We need to get past the symbolic battles of regulation and anti-regulation and resume working on regulatory effectiveness. We saw an effort at this in the 1990's when David Osborne published Reinventing Government, and Bill Clinton and Al Gore pushed for a leaner, more effective federal government. While some of these ideas have taken hold, the emphasis on cutbacks and privatization for its own sake has replaced the more difficult search for effective management. We continue to fight symbolic and ideological battles with no end in sight. Instead of thoughtful redesign of federal agencies, we have had a battle between ideologues of the left who seem to want to grow the government and ideologues of the right determined to shrink it.
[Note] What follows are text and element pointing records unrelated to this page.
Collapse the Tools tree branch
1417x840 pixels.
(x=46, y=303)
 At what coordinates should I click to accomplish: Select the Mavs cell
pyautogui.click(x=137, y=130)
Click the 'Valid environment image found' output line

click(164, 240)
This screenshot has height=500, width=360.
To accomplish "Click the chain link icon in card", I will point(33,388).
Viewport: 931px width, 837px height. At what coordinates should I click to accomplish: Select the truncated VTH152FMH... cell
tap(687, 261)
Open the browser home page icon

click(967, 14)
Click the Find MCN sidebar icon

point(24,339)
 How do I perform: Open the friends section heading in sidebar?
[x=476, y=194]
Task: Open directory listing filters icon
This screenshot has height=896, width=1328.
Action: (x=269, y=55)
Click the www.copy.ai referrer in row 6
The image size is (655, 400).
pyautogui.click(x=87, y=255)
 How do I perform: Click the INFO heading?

The last time I looked, no one -- conservative or liberal -- wanted to poison their children. No one favors toxics in the land, air or water any more than anyone favors theft or murder. When the police in New York City adopted more high tech and sophisticated policing techniques and rigorous performance metrics, crime went down at a faster rate than it did in many other places. We need to apply that same approach to our efforts to manage and police environmental quality. We need a smart, agile and innovative environmental police force.